D’altra parte, sebbene i difensori delle lettere sostengano che le guerre hanno bisogno delle loro leggi, queste sono sostenute in ultima analisi dalle armi, perché vengono utilizzate per difendere repubbliche, regni e città. Inoltre, don Chisciotte sostiene che non si può paragonare la paura che provano i soldati quando rischiano di perdere la vita con la paura che può avere uno studente a causa delle sue mancanze.
Infine, ricorda i tempi “beati” in cui non c'erano armi da fuoco e dice che gli pesa aver intrapreso l’esercizio di cavalleria errante nel detestabile tempo presente, perché, pur non avendo paura, pensa che una pallottola potrebbe togliergli la possibilità di diventare famoso. Tuttavia, in caso di vittoria, la sua fama sarà anche maggiore, perché ha affrontato pericoli maggiori di quelli affrontati dai cavalieri erranti nei secoli passati.
Il prete, pur essendo un letterato, è d'accordo con l’opinione di don Chisciotte a favore delle armi. Dopo cena, la locandiera, sua figlia e Maritornes preparano la stanza dove don Chisciotte aveva dormito per far accomodare le altre donne. Nel frattempo, don Fernando chiede allo Schiavo di raccontare la sua storia e questi inizia il suo racconto.
Analisi
L’incontro delle coppie di Cardenio e Dorotea avviene nella locanda di Palomeque. Poiché Cardenio si rifugia nella stanza di don Chisciotte e gli altri hanno il volto coperto, il momento dell’agnizione, ovvero il riconoscimento dell’identità dei personaggi, viene ritardato, creando una grande aspettativa nel lettore. In seguito, i conflitti sentimentali delle due coppie si risolvono felicemente. Cardenio e Dorotea recuperano i loro legittimi compagni e tutti e quattro sono felici dell’esito che permette loro di uscire dal "tanto intricato labirinto” in cui erano coinvolti.
Lucinda riferisce il suo amore per Cardenio utilizzando un’immagine ricorrente nella letteratura amorosa, quella dei due amanti legati insieme come l’edera al muro. “Per quello che voi dovete all'essere chi siete, signor don Fernando, quando non vogliate farlo per altro riguardo, lasciatemi; lasciatemi aderire a quella muraglia di cui io sono una pietra; ch'io mi sostenga a colui dal quale non mi han potuto distaccare né le vostre sollecitazioni, né le vostre minacce, né le vostre promesse né i vostri doni”. Con questa immagine Lucinda rafforza l’idea del legame fedele e indissolubile che la unisce a Cardenio.
Dorotea, che è una contadina e quindi appartiene a un rango inferiore rispetto all’amato don Fernando (figlio del duca Riccardo), ricorre nel suo discorso a un concetto frequentemente espresso nella letteratura del Secolo d’Oro spagnolo, quello della nobiltà, non più come caratteristica di chi ha una condotta virtuosa: “[…] la vera nobiltà consiste nella virtù, e se, rifiutandomi quel che mi devi per giustizia assoluta, a te manca questa, io avrò titoli di nobiltà superiori ai tuoi”.

* [Blocco di dati]
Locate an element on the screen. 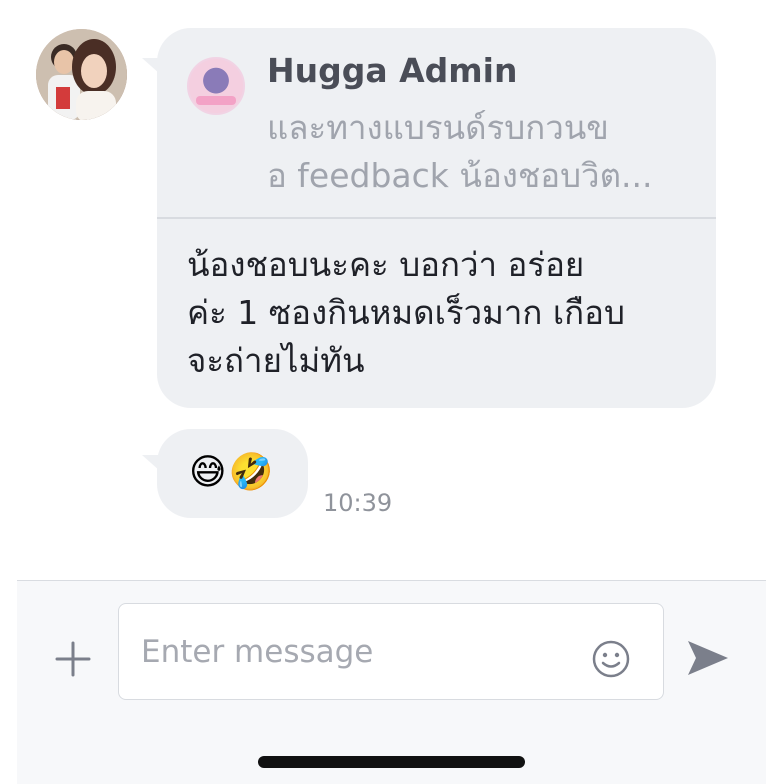  quoted-sender-name: Hugga Admin is located at coordinates (392, 70).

* [Verifica la comprensione]
**a.** Nel brano su don Chisciotte, con quale opinione di don Chisciotte si trova d'accordo il prete?
**b.** Prosegui il brano su don Chisciotte a partire dall'ultima frase riportata.
I dati non servono per questo lavoro.

* [Soluzioni degli esercizi]
**a.** Con la sua opinione a favore delle armi.

**b.**
Più avanti, il narratore presenta un’idea contraria, quando si riferisce alla nobiltà di don Fernando come a un’eredità di sangue: “Insomma, a queste ragioni tutti ne aggiunsero altre, tali e tante, che l'animo nobile di don Fernando (come quello, del resto, che era avvivato da illustre sangue) si raddolcì e si lasciò vincere dalla forza della verità che egli non avrebbe potuto negare anche se avesse vuoluto”.
Dopo il felice esito di questi conflitti sentimentali, una nuova ed enigmatica coppia arriva alla locanda. Dopo il loro arrivo, e dopo una breve presentazione, tutti si preparano a cenare e don Chisciotte fa un discorso che ricorda quello fatto in precedenza, con i caprai, sull’Età dell’Oro: “don Chisciotte, lasciando di mangiare, mosso da una nuova ispirazione come quella che lo aveva spinto a fare un così lungo discorso quando ebbe a cenare con i caprai, cominciò a dire…”.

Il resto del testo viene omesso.